=== AUSGEWÄHLTER AUSZUG ===

Gelsenkirchen. . 1978 gründeten Frauen das Kontaktcentrum für gefährdete Jugendliche. Warum es noch heute wichtig ist für Gelsenkirchen? Eine Betroffene erzählt

Damals, so erzählt es Munevera Ackermann, war Not. Die jungen Leute schossen sich weg, voll aus dem Leben, voll kaputt: „Die brauchten Hilfe!“ Die resolute Frau handelt. Mit einer Gruppe von Gleichgesinnten gründet sie 1978 den Verein „Sucht – Jugend – Kommunikation“ mit einer Anlaufstelle für gefährdete Jugendliche in der Munckelstraße 23. Über die Jahre wird daraus die Kontaktcentrum/Drogencafé mit seinem heutigen Sitz an der Weberstraße bzw. Ringstraße. Eine Einrichtung, die Ackermann noch immer leitet. Die aus Gelsenkirchen nicht mehr wegzudenken ist.

Rumpfbesetzung für riesige Probleme

„Als wir angefangen haben, gab es im Kontaktcentrum eine Stelle und zwei Arbeitsbeschaffungsmaßnahmen“, erzählt Ackermann. Rumpfbesetzung für Menschen mit riesigen Problemen. Heute arbeiten in Beratung und Drogencentrum zwölf pädagogische Kräfte und 19 Langzeitarbeitslose.

=== VORLIEGENDES MATERIAL ===

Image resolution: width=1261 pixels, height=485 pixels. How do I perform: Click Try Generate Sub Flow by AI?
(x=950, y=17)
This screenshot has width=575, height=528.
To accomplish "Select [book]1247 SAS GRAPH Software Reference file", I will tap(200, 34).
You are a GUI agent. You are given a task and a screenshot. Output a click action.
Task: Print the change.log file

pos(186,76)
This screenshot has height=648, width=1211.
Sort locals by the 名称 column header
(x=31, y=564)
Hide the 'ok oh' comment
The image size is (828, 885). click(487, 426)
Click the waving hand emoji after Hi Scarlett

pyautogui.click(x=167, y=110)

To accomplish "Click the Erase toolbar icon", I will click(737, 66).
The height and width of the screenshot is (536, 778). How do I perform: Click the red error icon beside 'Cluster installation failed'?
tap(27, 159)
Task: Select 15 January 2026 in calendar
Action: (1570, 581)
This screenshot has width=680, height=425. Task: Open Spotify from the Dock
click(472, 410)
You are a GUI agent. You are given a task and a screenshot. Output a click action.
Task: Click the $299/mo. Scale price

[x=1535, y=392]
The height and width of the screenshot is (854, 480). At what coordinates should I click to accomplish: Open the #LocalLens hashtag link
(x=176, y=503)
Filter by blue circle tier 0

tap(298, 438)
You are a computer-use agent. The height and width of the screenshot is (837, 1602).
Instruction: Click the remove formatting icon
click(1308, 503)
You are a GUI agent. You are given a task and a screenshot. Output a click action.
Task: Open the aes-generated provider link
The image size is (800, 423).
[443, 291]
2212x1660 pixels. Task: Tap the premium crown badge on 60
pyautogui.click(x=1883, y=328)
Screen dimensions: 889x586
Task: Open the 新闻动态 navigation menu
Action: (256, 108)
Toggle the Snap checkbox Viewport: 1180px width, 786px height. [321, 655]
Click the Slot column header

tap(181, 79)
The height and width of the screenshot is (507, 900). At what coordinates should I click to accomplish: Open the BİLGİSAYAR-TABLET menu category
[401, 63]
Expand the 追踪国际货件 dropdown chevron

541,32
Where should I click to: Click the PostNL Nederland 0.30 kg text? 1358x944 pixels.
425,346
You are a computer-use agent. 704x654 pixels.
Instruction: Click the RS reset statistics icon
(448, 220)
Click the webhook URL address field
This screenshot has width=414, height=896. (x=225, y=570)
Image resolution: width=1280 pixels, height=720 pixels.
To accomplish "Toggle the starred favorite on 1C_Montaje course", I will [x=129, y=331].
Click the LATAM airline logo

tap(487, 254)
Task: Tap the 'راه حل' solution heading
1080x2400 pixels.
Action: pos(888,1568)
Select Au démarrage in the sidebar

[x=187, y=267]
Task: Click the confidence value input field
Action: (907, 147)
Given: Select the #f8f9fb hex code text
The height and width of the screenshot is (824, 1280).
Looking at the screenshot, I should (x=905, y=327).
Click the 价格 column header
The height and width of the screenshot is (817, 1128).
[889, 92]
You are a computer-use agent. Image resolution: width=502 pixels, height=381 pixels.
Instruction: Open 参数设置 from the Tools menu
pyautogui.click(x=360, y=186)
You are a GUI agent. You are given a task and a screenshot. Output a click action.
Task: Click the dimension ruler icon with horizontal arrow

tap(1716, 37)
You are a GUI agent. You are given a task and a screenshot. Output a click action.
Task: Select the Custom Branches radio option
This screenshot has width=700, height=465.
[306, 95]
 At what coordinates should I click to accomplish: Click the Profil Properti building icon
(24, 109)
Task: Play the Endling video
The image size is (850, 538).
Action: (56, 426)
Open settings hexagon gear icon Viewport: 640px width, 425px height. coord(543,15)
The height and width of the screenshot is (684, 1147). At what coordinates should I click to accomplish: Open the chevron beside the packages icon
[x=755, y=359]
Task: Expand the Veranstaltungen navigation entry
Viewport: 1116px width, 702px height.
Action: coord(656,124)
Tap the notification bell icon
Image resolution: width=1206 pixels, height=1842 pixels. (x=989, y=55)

===

> [AUFGABEN]
1. Wie viele pädagogische Kräfte arbeiten laut dem Auszug über das Kontaktcentrum heute in Beratung und Drogencentrum?
2. Erkläre mit den Angaben aus dem Auszug, warum Munevera Ackermann den Verein gründete.
3. Fasse den Auszug über das Kontaktcentrum in zwei Sätzen zusammen.
Stütze dich dabei ausschließlich auf den Auszug.

> [LÖSUNGEN]
1. Zwölf.

2. Damals herrschte Not: Die jungen Leute waren „voll aus dem Leben, voll kaputt“ und brauchten Hilfe. Deshalb gründete sie 1978 mit Gleichgesinnten einen Verein mit einer Anlaufstelle für gefährdete Jugendliche.

3. Munevera Ackermann gründete 1978 mit Gleichgesinnten den Verein „Sucht – Jugend – Kommunikation“ mit einer Anlaufstelle für gefährdete Jugendliche. Daraus wurde das Kontaktcentrum/Drogencafé, das sie noch immer leitet und in dem heute statt anfangs einer Stelle und zwei Arbeitsbeschaffungsmaßnahmen zwölf pädagogische Kräfte und 19 Langzeitarbeitslose arbeiten.